2015 BLUE JACKETS TRAINING CAMP CENTRAL
The Blue Jackets dominated the first part of the game, out-shooting Pittsburgh 18-1 and leading 4-0, but the second half was a different story. The Penguins out-shot the Blue Jackets by a 34-15 margin in the final 40 minutes, and their lethal duo of Sidney Crosby and Phil Kessel applied some serious pressure. Expect Bobrovsky to start at least one of the remaining three preseason games, but if the first two are any indication, he’s raring to get started.
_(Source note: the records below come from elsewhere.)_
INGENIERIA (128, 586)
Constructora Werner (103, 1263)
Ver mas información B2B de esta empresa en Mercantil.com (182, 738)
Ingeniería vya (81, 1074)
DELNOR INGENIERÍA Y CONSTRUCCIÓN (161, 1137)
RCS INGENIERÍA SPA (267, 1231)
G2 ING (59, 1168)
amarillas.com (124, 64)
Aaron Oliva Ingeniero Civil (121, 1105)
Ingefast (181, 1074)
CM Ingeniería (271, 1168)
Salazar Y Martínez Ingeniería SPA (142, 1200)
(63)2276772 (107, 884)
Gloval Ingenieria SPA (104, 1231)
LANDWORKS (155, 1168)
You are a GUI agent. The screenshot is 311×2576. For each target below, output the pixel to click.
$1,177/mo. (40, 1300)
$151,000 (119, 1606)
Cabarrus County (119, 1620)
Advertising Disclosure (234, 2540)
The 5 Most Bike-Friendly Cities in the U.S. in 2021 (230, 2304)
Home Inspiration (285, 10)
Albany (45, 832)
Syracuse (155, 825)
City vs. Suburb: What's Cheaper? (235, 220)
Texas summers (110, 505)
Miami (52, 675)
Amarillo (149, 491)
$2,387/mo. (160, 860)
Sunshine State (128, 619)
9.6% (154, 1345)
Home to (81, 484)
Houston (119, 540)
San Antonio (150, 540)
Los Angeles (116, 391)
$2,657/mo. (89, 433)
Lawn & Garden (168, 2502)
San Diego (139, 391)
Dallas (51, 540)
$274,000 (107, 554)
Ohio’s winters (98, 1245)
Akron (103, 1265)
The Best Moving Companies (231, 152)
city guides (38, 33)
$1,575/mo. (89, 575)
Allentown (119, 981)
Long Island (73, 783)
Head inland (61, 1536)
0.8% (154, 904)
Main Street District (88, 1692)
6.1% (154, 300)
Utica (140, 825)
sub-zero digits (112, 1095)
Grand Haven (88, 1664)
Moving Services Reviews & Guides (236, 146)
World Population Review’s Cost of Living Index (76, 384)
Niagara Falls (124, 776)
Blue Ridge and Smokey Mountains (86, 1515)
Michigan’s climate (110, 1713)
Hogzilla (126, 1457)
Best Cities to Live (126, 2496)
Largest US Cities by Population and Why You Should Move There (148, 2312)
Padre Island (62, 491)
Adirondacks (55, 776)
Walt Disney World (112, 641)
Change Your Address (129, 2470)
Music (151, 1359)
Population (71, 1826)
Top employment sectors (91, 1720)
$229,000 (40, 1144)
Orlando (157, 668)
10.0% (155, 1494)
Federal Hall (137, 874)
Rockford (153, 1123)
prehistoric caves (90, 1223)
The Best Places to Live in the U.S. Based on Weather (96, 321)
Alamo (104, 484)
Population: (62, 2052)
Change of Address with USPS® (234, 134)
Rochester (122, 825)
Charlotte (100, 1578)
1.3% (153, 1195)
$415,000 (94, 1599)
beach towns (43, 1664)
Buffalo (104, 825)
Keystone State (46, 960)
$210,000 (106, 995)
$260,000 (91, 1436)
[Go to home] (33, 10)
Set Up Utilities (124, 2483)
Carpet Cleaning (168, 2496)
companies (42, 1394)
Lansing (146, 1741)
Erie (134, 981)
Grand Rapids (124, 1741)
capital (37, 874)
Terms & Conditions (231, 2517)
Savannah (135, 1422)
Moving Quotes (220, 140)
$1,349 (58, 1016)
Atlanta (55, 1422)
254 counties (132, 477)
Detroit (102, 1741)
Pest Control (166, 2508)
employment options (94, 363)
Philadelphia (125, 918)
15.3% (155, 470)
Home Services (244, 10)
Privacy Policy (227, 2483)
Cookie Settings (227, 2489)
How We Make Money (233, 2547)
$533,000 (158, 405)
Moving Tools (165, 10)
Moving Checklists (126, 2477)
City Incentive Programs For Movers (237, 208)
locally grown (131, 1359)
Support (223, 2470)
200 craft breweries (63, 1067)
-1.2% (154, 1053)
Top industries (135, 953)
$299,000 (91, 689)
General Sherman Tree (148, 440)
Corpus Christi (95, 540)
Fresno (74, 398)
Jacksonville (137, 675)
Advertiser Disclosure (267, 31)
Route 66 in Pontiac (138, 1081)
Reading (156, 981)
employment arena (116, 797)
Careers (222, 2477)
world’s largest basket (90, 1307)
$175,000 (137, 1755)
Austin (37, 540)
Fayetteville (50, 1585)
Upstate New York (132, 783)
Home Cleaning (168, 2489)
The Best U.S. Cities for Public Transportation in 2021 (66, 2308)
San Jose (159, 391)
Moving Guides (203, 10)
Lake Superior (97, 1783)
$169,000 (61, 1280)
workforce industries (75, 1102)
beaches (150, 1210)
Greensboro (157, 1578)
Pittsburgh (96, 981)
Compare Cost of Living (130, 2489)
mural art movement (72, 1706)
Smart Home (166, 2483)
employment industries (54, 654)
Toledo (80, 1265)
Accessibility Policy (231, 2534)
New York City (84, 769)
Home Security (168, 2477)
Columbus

4. After a slow start, the vets are ramping up
It’s hard to get a read on the early preseason games. The lineups are a jumbled mess, the youngsters are often over-eager and the veterans often aren’t playing with familiar line mates…which all adds up to sloppy games and a ton of mistakes. Those games are helpful to get the legs going again and get used to game-like situations (also to evaluate the young players), but from a productivity standpoint, it’s hard to measure – especially for the players who have done it many times before. Saturday’s game was a starting point for the Blue Jackets’ veteran group, with Richards dressing three of his four projected lines and two of his three defense pairs. The nature of the game helped, too, as it sported a much different feel than the first three exhibition games and even a little nastiness along the way. On the whole, the Blue Jackets were engaged, energetic and happy to get a “real” game under their belts as we hit the home stretch to Oct. 9.
5. The kids aren’t quite ready – and that’s OK
John Davidson and Jarmo Kekalainen have said countless times that, whenever possible, they want the club’s young players to spend an appropriate amount of time learning and growing at the AHL level. If there’s no need to rush, then why rush? That certainly applies to a few of the team’s top prospects – notably Milano and Bjorkstrand – who were assigned to Cleveland as part of the roster cuts last week. Sure, there was anticipation that one of them might make a push to stick around late into camp, but with the current setup of the team (particularly up front), it was a long shot at best. The Blue Jackets have a best-case scenario on their hands: both players are entering their first full seasons of professional hockey, and they’re going to be placed into prominent roles on a young and exciting Monsters team. How much responsibility they earn is entirely up to them, but they have all the tools to be top-line, go-to players for Jared Bednar and his staff. When it’s their time, it’s their time, and it’s quite alright if that time isn’t right now.